Aug. 14, 1998 WEST LAFAYETTE, Ind. -- Though scientists can't trace Martian meteorites back to their specific sites on the Red Planet, a Purdue University study shows that the travelers contain more chemical clues to the location and history of their native neighborhoods than originally expected. Michael Lipschutz, professor of chemistry, analyzed the trace element content of the 12 meteorites that are known to have originated from Mars and found that the rocky fragments came from six different regions below the surface of the planet.
He also found that each of the six regions operated as a "closed system," blocking the transfer of materials such as dust and vapor between regions.
"Since even vapor transfer did not occur between the regions, the composition of each Martian meteorite can be considered an accurate reflection of its source region, and therefore can provide detailed information on each region's location and history," Lipschutz says.
The study was published in the July issue of Meteoritics and Planetary Science, which focused on the Martian meteorites. Lipschutz also wrote the chapter on meteorites for the 40-chapter Encyclopedia of the Solar System, which will be available in August.
Based on concentrations of 15 volatile trace elements, which are the chemical elements most likely to condense last as the planet solidified from a cloud of dust and gas, Lipschutz was able to divide the meteorites into six major groups from as many different parent regions.
He then compared the groupings to previous studies that had divided the meteorites into six classifications based upon other chemical contents and markers.
Because the groupings were virtually identical -- a finding that indicated that the trace elements were intact and had escaped contamination from outside influences -- Lipschutz says the volatile chemical contents of the meteorites can serve as reliable markers to assess information on their thermal histories.

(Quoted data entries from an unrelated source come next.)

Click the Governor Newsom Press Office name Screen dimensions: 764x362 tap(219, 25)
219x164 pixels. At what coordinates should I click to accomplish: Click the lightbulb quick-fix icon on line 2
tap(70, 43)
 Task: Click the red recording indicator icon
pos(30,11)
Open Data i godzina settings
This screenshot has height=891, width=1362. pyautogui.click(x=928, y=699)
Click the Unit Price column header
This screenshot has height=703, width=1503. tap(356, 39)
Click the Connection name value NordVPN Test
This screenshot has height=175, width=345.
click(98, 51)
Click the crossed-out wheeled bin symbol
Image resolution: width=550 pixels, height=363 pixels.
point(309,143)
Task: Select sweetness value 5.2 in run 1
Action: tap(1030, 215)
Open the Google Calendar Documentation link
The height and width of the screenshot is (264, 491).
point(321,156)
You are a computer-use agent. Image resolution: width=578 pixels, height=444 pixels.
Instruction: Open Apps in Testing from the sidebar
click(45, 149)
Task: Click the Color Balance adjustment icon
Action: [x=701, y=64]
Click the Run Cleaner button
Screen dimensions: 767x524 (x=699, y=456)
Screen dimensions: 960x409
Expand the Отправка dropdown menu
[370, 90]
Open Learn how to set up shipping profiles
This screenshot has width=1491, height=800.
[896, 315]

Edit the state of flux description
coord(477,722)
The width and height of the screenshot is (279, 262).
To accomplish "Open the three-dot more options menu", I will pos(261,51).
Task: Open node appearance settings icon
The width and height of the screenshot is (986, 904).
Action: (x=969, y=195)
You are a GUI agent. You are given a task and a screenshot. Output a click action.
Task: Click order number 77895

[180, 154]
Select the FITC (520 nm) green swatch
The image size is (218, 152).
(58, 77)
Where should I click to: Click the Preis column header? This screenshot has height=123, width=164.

"These rocks provide samples from and glimpses into six chambers within the Martian mantle," Lipschutz says. "Each of the 12 Martian meteorites appears to have crystallized in a location deep within the planet, and was excavated only when its chamber was opened by an impact."
Lipschutz says it is unusual to find samples where the chemical markers are so well preserved.
"The amazing thing is that whatever chemical and geological events Mars experienced through time, all of the elements -- volatile or not -- were able to remain intact," Lipschutz says. "This is unlike the situation in other extraterrestrial bodies, such as the Moon and many asteroids, where heating caused by events such as the shock of an impact can vaporize the volatile elements and destroy evidence of past events."
Further studies may help pinpoint the location of each of the regions, and could shed light on Mars' geological history, Lipschutz says.
His study was funded by the National Aeronautics and Space Administration's Cosmochemistry program.